With Paris property prices rivaling that of London, houseboats along the Seine may be a more affordable option for those determined to reside within eyesight of the Eiffel Tower.
In nearby Amsterdam, pavement life spills onto the intricate network of canals, home not just to residential boats, but a huge array of hotel vessels, and the world’s only floating flower market.
But is life afloat really as financially attractive as it seems?
Alan Wildman, of the UK’s Residential Boat Owners’ Association, pours cold water on the idea.
“People move on board thinking it’s a way to get on the housing ladder – which is absolute nonsense,” says the 64-year-old, who lives on a narrowboat with his wife.
“It can be cheaper than living in a house.
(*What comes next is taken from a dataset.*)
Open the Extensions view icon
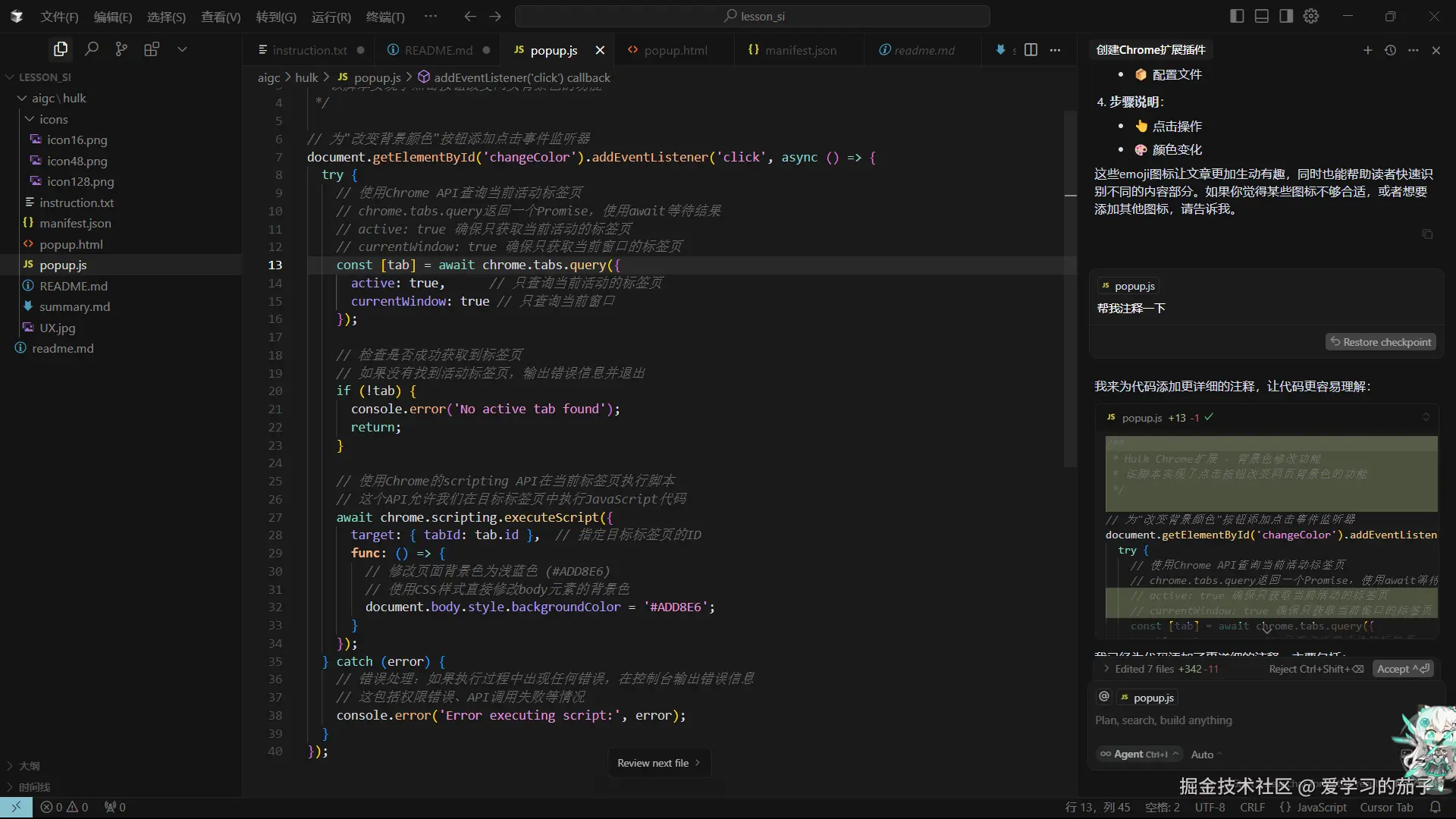 tap(152, 49)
But when you consider all the other components of life afloat that go with it … people can very quickly become disenchanted.”
Long-term moorings in London can be over $30,000 a year – “and that’s just for somewhere to hang your boat,” adds Wildman.
Unlike real estate, houseboats decrease in value, he said. If you’re thinking of taking the plunge, it has to be for love – not money.
That said, stepping aboard Reddin’s elegant 13-meter houseboat “Happy Days,” it’s easy to see the allure of life on the river.
Inside, the wooden vessel is bigger than you’d expect, boasting a wood fire, fully kitted-out bathroom, kitchen, and double bedroom. A golden afternoon light bounces off the water, streaming in through the long narrow windows.
Though relatively roomy, I still manage to knock my head on the low door, ungracefully exiting onto the decking for a sunset sip of wine.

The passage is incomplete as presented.